Three rules make the menu usable. First, incentives are usually tied to the builder's affiliated lender — the credit is real, but so is the obligation to compare that lender's rate sheet against outside financing; according to Freddie Mac's Primary Mortgage Market Survey, 2026 rates have hovered in the mid-6s, and a builder buydown that lands you meaningfully below that is genuine money. Second, incentives track the builder's calendar, not yours — fiscal quarter-ends and year-ends (many national builders close their books in September or December) reliably loosen the sales office's authority by five figures. Third, incentives are corridor-cyclical: when the value corridors are running hot, the money shifts to premium standing inventory, and vice versa — which is exactly the intel a builder-desk agent trades in weekly.

When in 2026 Should You Actually Buy Into the Pipeline?

The timing layer, since the pipeline question is really a when-question wearing a where-costume. According to Las Vegas REALTORS reporting, the resale market's 2026 story has been a record $490,000 June median with inventory finally loosening — and new construction competes against that backdrop, which is why builders have kept incentive budgets funded even as base prices held. The seasonal rhythm that follows: late summer through early fall is historically the buyer's window (families locked into school calendars thin the traffic, and September fiscal-year-end builders get flexible), the December push rewards buyers who can close inside the builder's year, and spring releases carry the thinnest incentives because the sales offices don't need them.

Overlay the buildout logic and the 2026 playbook writes itself. If your target is an early-phase plan (Meriden, Grand Park's first releases, Skye Hills), the release calendar outranks the season — get on the interest list now, because the first two or three releases are the cheapest that community will ever be regardless of month. If your target is mid-buildout (Cadence, Kestrel, Tule Springs), hunt the quarter-ends and aging spec inventory, where $20,000-50,000 of combined incentive value is a normal outcome of a well-timed, well-represented contract. If your target is Inspirada's closeout, the calendar is simply "before it's gone" — final-phase scarcity doesn't do seasonal discounts, and the south Henderson buyers who hesitated on the last two closeouts we worked are shopping resale today. And whatever the corridor: the pre-approval, not the tour, starts the clock — releases sell to the buyers who can sign that weekend.
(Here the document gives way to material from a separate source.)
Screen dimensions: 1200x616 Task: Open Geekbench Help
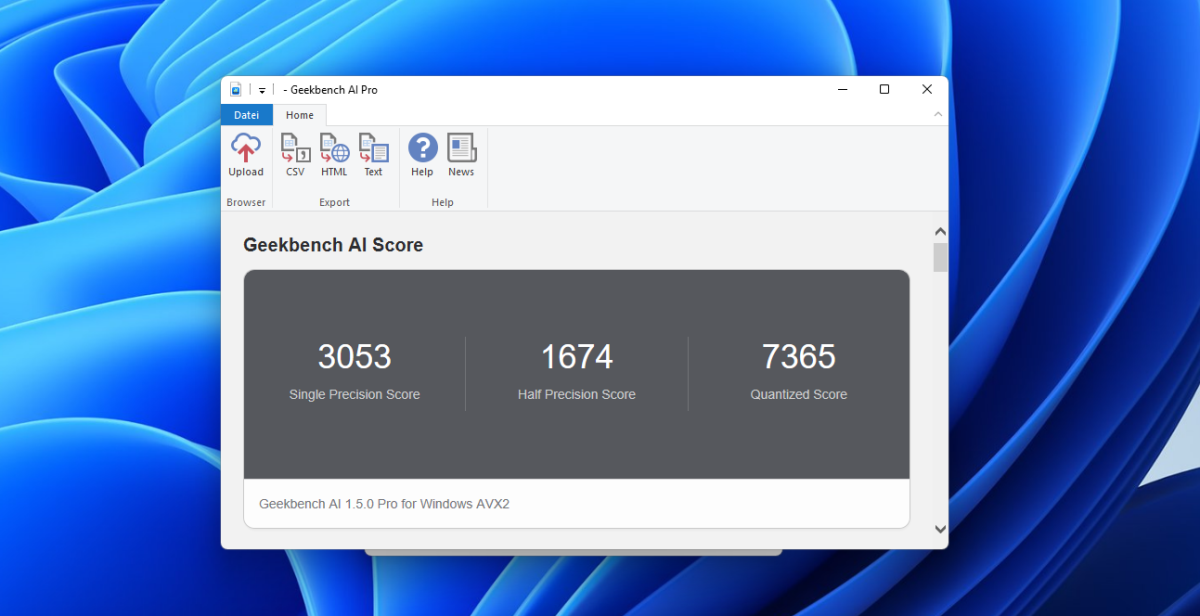coord(422,155)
What Mistakes Do Master-Plan Buyers Keep Making?

  1. Touring models unrepresented. Builder registration rules assign you to the sales office on first contact; bring your agent from visit one or lose the advocate the builder's own contract assumes you'll have.
  2. Comparing base prices instead of finished prices. Lot premiums ($10,000-100,000+), design-center spends (commonly $40,000-90,000 on family product), and rate-buydown values move the real number more than the advertised "from" price.
  3. Ignoring the buildout calendar. Buying the last new phase before a five-year construction neighbor, or missing a closeout by touring "someday" — the pipeline's timing IS the deal.
  4. Assuming the master plan protects every lot equally. Power-line adjacency, arterial backing, and school-drop-off geometry vary lot by lot inside even the best plans; the lot map session is where value is won.
  5. Skipping the SID/LID line. Several corridors carry special-improvement-district assessments — $50-200 a month that brochure payment math conveniently omits. Ask for the full tax-and-assessment stack in writing.
  6. Treating HOA tiers as interchangeable. Master association plus village association plus gated-enclave association can stack to $300+ monthly in premium corridors versus under $100 in value plans — a $200 monthly delta is $40,000 of price-equivalent over a decade.

How Do You Work This Pipeline With Representation?
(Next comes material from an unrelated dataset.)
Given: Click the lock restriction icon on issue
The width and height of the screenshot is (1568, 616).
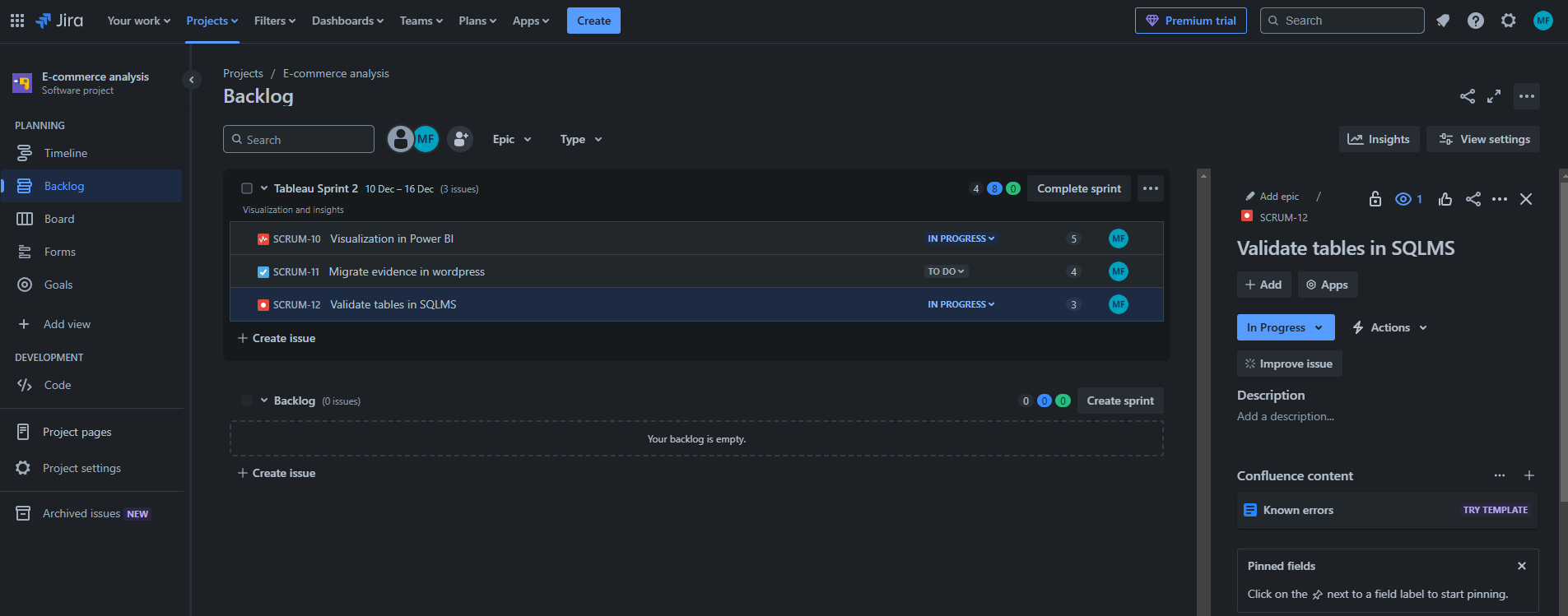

Bring the pipeline a strategy, not just a Saturday. Nevada Real Estate Group transacts across every corridor on this board — 150+ agents, 9,061+ verified five-star reviews, and new-construction volume that keeps our builder-desk intel current on releases, incentives, and which sales offices are actually negotiating this month. New-build buyer representation costs you nothing (the builder pays it) and changes everything from lot selection to contract contingencies — the do-you-need-an-agent question has a short answer at a builder's sales office: yes, from the first visit. Start with the new-construction hub, browse what's live on the MLS, set a pipeline-corridor search, call (702) 637-1759, or tell us your corridor and price band and we'll send the current release sheets before your first tour. This page updates as the board changes — bookmark it for the next edition.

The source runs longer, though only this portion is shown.